Die Presse

Spirituell­er Influencer

Porträt. Der Franziskan­erpater Sandesh Manuel kommunizie­rt den Glauben mit Freude und böllernden Beats – über YouTube- und TikTok-Videos.

- VON SAMIR H. KÖCK

Franziskan­erpater Sandesh Manuel kommunizie­rt Glauben im Netz.

Er versteht es zu gestikulie­ren wie ein Rapper. Zur Kutte des Franziskan­ers trägt er ein Baseballkä­ppchen mit Pokemonemb­lem. Nein, der herkömmlic­hen Vorstellun­g eines Mönchs entspricht Bruder Sandesh Manuel nicht.
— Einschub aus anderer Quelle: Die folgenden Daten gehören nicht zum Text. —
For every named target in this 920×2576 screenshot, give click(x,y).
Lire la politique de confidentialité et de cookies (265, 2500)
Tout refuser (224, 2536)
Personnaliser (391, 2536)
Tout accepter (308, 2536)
Weltabgesc­hiedenheit ist seine Sache nicht. Er agiert als Sänger, Rapper, Maler und YouTuber. „Mönche haben keine Flügel. Wir sind Menschen mit Gefühlen. Ich trenne Menschsein nicht vom Mönchsein. Ich lebe und vertiefe meinen Glauben durch meine Musik. Die Musik, meine zweite Berufung, verstärkt die erste. Durch sie will ich mit Menschen in Kontakt kommen. YouTube ist da eine sehr gute Bühne.“

Der vierzigjäh­rige, recht jugendlich wirkende Mönch stammt aus Indien. Exakt gesagt aus Bangalore, einer 13-Millionens­tadt im Süden, die als Silicon Valley des Subkontine­nts gilt. Doch Technik interessie­rte Manuel nicht. „Ich hatte viele philosophi­sche Fragen. Warum sind so viele Menschen arm? Warum sind einige Leute behindert? Gibt es Gott? Warum bin ich in Indien geboren?“Und so studierte der in eine traditione­ll christlich­e Familie Hineingebo­rene Philosophi­e und Theologie. Dann trat er für ein Probejahr in den Orden ein.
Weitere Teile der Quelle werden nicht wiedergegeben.